The Scalability Engineers DBA team was engaged with one of our customers who had a peculiar problem with regards to their user’s experiencing slowness in highly critical OLTP application quite frequently.

The client environment has Always ON set up with the below configurations.
• 1 Primary
• 3 Secondaries

One of the secondary replica is a local secondary with always on configured with synchronous mode and remaining are remote secondary with asynchronous mode as the configuration.

While investigating the issue, DBA team analysed and found that there was a lot of blocking on the primary replica where application workload was running.

Team found lot of blocking in the highly OLTP database with the wait type as pagelatch_EX, pagelatch_SH etc i.e. high latching. The blocking occurred between background system process and application process. The DBA team initially had to dig deep to get an understanding about this blocking, after a lot of analytics done by the teams we were able to isolate the root cause of the problem.

The DBA team found out that the ghost record cleanup process was blocked by read workload of secondary replica , which eventually slowed down the application queries and created a huge blocking chain. After careful consideration the team proceeded and disabled the readable property of secondary replicas resulting in issue got fixed and application performance came back to normal.
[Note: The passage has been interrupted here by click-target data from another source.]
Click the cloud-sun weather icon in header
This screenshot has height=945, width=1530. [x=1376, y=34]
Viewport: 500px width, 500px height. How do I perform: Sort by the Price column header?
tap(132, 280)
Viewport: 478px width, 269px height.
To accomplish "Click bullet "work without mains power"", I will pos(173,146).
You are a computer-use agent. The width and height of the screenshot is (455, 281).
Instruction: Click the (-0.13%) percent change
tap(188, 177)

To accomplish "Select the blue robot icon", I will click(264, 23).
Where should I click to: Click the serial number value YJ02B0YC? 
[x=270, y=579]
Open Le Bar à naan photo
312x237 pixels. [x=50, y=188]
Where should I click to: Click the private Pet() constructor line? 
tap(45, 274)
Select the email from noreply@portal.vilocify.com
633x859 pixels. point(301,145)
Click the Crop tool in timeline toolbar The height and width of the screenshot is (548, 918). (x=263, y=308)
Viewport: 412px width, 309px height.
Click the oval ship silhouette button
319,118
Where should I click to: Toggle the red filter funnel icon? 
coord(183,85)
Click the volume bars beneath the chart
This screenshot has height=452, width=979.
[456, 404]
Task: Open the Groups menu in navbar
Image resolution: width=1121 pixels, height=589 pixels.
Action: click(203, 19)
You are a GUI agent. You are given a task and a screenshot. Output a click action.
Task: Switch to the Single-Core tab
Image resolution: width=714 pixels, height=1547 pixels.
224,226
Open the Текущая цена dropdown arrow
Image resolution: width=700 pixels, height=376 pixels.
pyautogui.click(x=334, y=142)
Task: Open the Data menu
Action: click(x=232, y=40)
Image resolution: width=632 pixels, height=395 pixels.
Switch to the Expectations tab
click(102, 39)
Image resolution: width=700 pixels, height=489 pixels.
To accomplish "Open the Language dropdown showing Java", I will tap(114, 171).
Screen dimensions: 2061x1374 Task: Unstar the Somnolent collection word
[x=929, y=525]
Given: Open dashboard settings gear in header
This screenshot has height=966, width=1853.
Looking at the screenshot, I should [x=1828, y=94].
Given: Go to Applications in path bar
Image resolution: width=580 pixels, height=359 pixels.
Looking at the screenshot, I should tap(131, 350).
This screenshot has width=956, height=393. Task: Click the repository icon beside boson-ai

As we know the read operations are mapped to snapshot isolation transaction level, the cleanup of ghost records on the primary replica can be blocked by transactions on one or more secondary replicas. The ghost record cleanup task will automatically clean up the ghost records for disk-based tables on the primary replica when they are no longer needed by any secondary replica. This is like what is done when you run transaction(s) on the primary replica. In the extreme case on the secondary database, you will need to kill a long running read-query that is blocking the ghost cleanup.